Excerpt to read Block Start

Low Blood Sugar & Heartbeat in People With Diabetes
Study found abnormal rhythms when blood sugar dipped at night in people with type 2 disease
By Serena Gordon
TUESDAY, April 22, 2014 (HealthDay News) -- Low blood sugar levels -- known as hypoglycemia -- in people with diabetes may cause potentially dangerous changes in heart rate, according to a small new study.
This study's findings may help explain why a large-scale study found that very tight control of blood sugar levels in people with type 2 diabetes led to higher-than-expected death rates. It may also help explain why some otherwise healthy people with type 1 diabetes die during their sleep -- sometimes called "dead-in-bed syndrome" -- without an apparent cause, researchers say.
"We found that hypoglycemia was fairly common and that nocturnal episodes in particular were generally marked by a pattern whereby glucose levels dropped to low levels for some hours during which patients slept," said Dr. Simon Heller, senior study author and a professor of clinical diabetes and honorary consultant physician at the University of Sheffield, in England.
"These periods of hypoglycemia were associated with a high risk of marked slow heart rates [bradycardia] accompanied by [abnormal] beats. We have therefore identified a mechanism which might contribute to increased mortality in individuals with type 2 diabetes and high cardiovascular risk during intensive insulin therapy," Heller said.
Low blood sugar levels are not uncommon in people with diabetes, a disease that can produce dangerously high blood sugar levels. That's because the very treatments that can help prevent high blood sugar levels -- and the serious complications that accompany long-term high blood sugar levels -- can cause blood sugar levels to drop too low.

Excerpt to read Block End
Provided data Block Start

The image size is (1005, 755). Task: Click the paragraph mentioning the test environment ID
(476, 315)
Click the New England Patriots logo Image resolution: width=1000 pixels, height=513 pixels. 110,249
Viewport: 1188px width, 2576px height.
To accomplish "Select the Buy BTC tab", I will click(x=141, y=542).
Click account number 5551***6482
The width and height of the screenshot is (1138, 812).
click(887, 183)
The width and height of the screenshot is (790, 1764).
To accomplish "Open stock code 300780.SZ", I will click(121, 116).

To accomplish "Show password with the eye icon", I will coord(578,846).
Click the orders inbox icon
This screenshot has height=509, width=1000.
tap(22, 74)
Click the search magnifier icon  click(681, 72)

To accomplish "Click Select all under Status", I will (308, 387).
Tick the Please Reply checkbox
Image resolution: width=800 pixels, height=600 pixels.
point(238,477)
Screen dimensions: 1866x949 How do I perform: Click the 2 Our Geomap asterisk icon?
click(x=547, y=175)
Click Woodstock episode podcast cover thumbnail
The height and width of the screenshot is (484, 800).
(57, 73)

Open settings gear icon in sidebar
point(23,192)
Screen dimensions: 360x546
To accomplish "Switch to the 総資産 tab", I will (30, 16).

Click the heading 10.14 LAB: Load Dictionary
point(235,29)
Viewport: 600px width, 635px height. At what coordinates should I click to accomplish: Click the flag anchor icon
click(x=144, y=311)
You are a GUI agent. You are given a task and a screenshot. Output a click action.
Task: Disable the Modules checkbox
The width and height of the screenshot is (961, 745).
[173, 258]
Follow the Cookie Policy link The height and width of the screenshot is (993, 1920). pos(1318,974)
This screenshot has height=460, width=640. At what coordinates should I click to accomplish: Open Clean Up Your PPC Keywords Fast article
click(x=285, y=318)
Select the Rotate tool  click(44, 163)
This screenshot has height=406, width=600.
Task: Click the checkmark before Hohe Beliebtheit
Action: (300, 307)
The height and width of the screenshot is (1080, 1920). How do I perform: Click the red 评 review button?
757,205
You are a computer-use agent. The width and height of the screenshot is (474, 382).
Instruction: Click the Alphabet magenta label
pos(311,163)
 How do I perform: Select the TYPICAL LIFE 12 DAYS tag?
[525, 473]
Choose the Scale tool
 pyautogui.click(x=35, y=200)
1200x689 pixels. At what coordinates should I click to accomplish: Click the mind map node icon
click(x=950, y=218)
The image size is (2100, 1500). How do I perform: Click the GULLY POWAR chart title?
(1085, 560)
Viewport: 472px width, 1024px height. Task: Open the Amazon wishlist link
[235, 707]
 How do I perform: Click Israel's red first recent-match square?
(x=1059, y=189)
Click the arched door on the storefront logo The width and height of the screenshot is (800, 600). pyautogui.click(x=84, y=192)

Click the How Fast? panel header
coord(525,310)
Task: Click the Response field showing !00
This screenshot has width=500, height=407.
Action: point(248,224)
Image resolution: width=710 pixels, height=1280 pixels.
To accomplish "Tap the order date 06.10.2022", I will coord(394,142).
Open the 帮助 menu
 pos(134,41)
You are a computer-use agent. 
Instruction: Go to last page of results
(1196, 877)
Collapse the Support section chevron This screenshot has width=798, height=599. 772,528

Provided data Block End

Required work
(a) According to the article on low blood sugar and heartbeat, what name is sometimes given to the unexplained deaths during sleep of otherwise healthy people with type 1 diabetes?
(b) Resume the article on low blood sugar and heart rhythm in people with diabetes, writing on from its final sentence.

Expected results
(a) It is sometimes called "dead-in-bed syndrome."

(b)
Although some oral diabetes medications can cause low blood sugar levels, the most common treatment to drop blood sugar levels too low is insulin. Insulin is a naturally occurring hormone that helps usher sugar into cells to be used as fuel.
"Your body needs fuel to survive and run properly," said Dr. Simon Fisher, an associate professor of medicine, cell biology and physiology at Washington University in St. Louis. "During hypoglycemia, the body is low on energy. When hypoglycemia is more severe, the brain [which runs on sugar] can get confused and stop functioning. If the blood sugar gets low enough, hypoglycemia can be fatal."
Fisher is also a co-author of an editorial accompanying the study in the May issue of Diabetes.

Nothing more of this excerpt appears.